Architect Turns a NYC Phone Booth into a Mini Library
Typically, a phone booth is a last resort. Your cell phone dies, or it’s in your other bag, and you’re forced to muster up quarters and the one phone number you actually have memorized to place a call, lest you’re stuck sorting through a dogeared phone book. Either way, placing this type of phone call requires courage and patience, for stepping inside of the typically graffitied, claustrophobic receptacles and crossing your fingers for a dial tone has become an act of antiquated bravery in today’s mobile-driven world.
Architect John Locke is determined to change that. His newest project, DUB 002, converted one of the defunct New York City eyesores into an eye-catching communal library. Locke built a bright orange book shelf inside of a graffiti-splattered booth on 96th street. The shelf encases the disused phone as well as houses a smattering of books donated by local residents. Locke’s idea is that the project will spruce up the now-dated technology and encourage book sharing.
“I’m interested in pay phones because they are both anachronistic and quotidian. Relics, they’re dead technology perched on the
edge of obsolescence, a skeuomorph hearkening back to a lost shared public space we might no longer have any use for … But they can also be a place of opportunity, something to reprogram, and somewhere to come together and share a good book with your neighbors,” Locke writes on Graceful Spoon.
DUB 002 is part of the Locke’s Department of Urban Betterment undertaking (DUB), in which the architect purports to create a variety of “projects (interventions, speculations, events, or what have you),” that redefine city landscape. While Locke himself is unclear what each will entail, he ensures they will be revolutionary.
“But rest assured that the projects that go here will, through a modest mix of self-made and self-guided humor and creativity, explore the possibilities for an alternative engagement with our urban environment that move beyond the culturally irresponsible tract architecture has taken in failing to confront the excesses of our consumer culture,” he tells questioners on the website. “Our alternatives will exist as a sort of game, in the liminal, unstable urban spaces – a type of terrain vague where overlapping bureaucratic landscapes render space forgotten, and allow the construction of speculations on architecture.”
002 meets those requirements, though the first of its kind failed.
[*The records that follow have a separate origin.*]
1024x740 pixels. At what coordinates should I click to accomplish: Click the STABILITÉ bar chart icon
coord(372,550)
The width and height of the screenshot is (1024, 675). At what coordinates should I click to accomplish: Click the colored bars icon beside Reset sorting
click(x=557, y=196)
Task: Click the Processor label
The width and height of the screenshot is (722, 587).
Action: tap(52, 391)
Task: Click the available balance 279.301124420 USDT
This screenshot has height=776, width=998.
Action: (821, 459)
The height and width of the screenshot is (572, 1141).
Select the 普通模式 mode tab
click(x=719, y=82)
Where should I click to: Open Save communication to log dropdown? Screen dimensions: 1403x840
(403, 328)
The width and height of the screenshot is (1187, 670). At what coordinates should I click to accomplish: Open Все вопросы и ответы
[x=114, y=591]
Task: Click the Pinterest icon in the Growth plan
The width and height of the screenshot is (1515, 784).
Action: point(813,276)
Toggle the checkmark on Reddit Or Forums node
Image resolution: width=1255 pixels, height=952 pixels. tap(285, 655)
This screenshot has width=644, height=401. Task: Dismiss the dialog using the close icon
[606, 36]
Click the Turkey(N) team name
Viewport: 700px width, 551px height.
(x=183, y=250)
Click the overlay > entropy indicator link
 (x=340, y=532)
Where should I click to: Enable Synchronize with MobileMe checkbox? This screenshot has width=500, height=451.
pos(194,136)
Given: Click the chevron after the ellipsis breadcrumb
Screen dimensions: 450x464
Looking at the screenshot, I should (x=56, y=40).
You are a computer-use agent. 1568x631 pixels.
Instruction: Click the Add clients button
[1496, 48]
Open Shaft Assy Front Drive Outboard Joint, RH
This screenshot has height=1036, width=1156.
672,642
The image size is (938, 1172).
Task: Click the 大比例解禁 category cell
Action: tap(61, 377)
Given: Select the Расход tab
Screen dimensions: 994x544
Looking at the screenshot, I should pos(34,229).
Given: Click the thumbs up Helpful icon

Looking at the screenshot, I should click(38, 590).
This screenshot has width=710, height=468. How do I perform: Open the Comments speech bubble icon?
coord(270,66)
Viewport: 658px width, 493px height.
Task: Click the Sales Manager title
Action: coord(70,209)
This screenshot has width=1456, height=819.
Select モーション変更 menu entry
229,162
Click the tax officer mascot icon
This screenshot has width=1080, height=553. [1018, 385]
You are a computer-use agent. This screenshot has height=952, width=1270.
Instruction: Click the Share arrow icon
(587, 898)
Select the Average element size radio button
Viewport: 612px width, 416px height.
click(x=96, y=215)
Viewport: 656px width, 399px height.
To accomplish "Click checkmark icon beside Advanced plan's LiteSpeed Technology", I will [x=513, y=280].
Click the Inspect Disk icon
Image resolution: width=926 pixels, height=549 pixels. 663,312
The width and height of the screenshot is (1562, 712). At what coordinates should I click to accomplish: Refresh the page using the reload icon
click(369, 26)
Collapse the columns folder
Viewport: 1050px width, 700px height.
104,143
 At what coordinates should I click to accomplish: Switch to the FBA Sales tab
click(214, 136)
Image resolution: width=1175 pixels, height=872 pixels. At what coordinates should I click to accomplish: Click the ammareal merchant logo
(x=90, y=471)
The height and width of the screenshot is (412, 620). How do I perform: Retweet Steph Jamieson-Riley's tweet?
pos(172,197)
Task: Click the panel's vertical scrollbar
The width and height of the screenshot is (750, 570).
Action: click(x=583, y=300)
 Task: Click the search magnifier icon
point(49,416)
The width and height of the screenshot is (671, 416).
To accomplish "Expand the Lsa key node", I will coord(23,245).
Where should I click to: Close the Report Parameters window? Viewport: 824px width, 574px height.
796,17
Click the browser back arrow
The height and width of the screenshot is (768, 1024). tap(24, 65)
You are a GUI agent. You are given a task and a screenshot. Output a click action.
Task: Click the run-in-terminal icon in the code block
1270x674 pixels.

Locke attempted a similar mini-library in an abandoned phone booth eight blocks away, but perhaps because of the booth’s less populated location, the shelf vanished in ten days; the books, six hours.
Thus, 002′s books are branded with a small logo at the bottom of the spine, and the shelf features an engraving of DUB’s seal. Locke hopes the added insignia will not deter passers-by from selecting and sharing the literature.
“I hoped this would prevent the books from easily winding up in the hands of sidewalk book resellers, but I fear that the marking implies an ownership that prevents a casual exchange of taking and leaving their own books. I observed a number of people reach out and pick up a book, flip through it, but then return it to the shelf. Some even doubled back for a second look and to engage in a closer inspection of the shelves, but they still refrained from actually taking a book,” the architect observes on Graceful Spoon.
Still, if it the project takes any cues from the similarly-conceptualized (though less as means of art than as means of community) “Phone-boox” by James Econs in London, people will have no problem putting their noses in the books.